Das Berufungsgericht hätte ferner in Ausübung seines pflichtgemäßen Ermessens ggf. unter Hinzuziehung eines Sachverständigen die für die maßgeblichen Jahre zugrunde zu legenden Gewinne ermitteln und aufklären müssen, ob und in welcher Höhe der Kläger im streitgegenständlichen Zeitraum durch überpflichtmäßige Anstrengungen seiner Ehefrau Personalkosten eingespart hat.
c) Das Berufungsurteil ist auch aufzuheben, soweit die Klage wegen des weitergehenden Verdienstausfalls für sieben Fehltage im Zeitraum vom 26. Oktober bis 5. November 2006 nach dem Unfall abgewiesen worden ist. Das Berufungsgericht hat der Klage auf Verdienstausfall im Hinblick auf den Zeitraum vom 1. bis 5. November 2006 einerseits (teilweise) stattgegeben, andererseits aber ausgeführt, sie sei mangels ausreichenden Vortrags unschlüssig.
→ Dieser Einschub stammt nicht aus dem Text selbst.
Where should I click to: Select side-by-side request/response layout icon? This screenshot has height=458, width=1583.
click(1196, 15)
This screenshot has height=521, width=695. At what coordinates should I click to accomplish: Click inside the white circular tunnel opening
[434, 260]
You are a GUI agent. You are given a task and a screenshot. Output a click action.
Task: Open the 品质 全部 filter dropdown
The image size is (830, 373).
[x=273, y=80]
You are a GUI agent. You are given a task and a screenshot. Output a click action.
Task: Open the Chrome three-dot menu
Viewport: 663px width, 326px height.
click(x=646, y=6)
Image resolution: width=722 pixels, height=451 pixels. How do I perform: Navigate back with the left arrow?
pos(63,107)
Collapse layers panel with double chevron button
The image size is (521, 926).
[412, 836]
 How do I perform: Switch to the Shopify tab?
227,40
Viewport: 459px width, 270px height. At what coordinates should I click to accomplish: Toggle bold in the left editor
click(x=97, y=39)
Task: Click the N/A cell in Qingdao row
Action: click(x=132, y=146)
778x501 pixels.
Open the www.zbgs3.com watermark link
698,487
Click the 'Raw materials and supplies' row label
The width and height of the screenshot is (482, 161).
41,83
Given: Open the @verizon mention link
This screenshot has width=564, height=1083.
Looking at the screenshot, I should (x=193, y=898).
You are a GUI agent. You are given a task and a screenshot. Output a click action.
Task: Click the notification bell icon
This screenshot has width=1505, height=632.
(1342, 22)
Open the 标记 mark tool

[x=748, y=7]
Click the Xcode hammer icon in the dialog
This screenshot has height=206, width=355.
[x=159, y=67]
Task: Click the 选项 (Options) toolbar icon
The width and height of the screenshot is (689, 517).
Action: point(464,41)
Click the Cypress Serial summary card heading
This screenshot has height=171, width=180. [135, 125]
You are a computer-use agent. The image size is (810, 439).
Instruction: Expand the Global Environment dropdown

Dabei hat es übersehen, dass für den denselben Zeitraum nur eine einheitliche Entscheidung ergehen kann (§ 287 ZPO).
2. Die unter 1 festgestellten Mängel des Berufungsurteils wirken sich - was die Revision zutreffend aufzeigt - auch auf den von dem Kläger geltend gemachten Anspruch auf Schmerzensgeld aus, weil die von dem Berufungsgericht vorgenommene Schätzung der Höhe des Schmerzensgeldes aufgrund der nicht ausreichenden Berücksichtigung des Vortrags des Klägers und unterbliebenen Aufklärung des Sachverhalts revisionsrechtlich erhebliche Mängel aufweist, § 253 Abs. 2 BGB, § 287 Abs. 1 ZPO.
III.
Das Berufungsurteil kann daher keinen Bestand haben, sondern ist aufzuheben und mangels Entscheidungsreife zur neuen Verhandlung und Entscheidung an das Berufungsgericht zurückzuverweisen (§ 562 Abs. 1, § 563 Abs. 1 Satz 1 ZPO).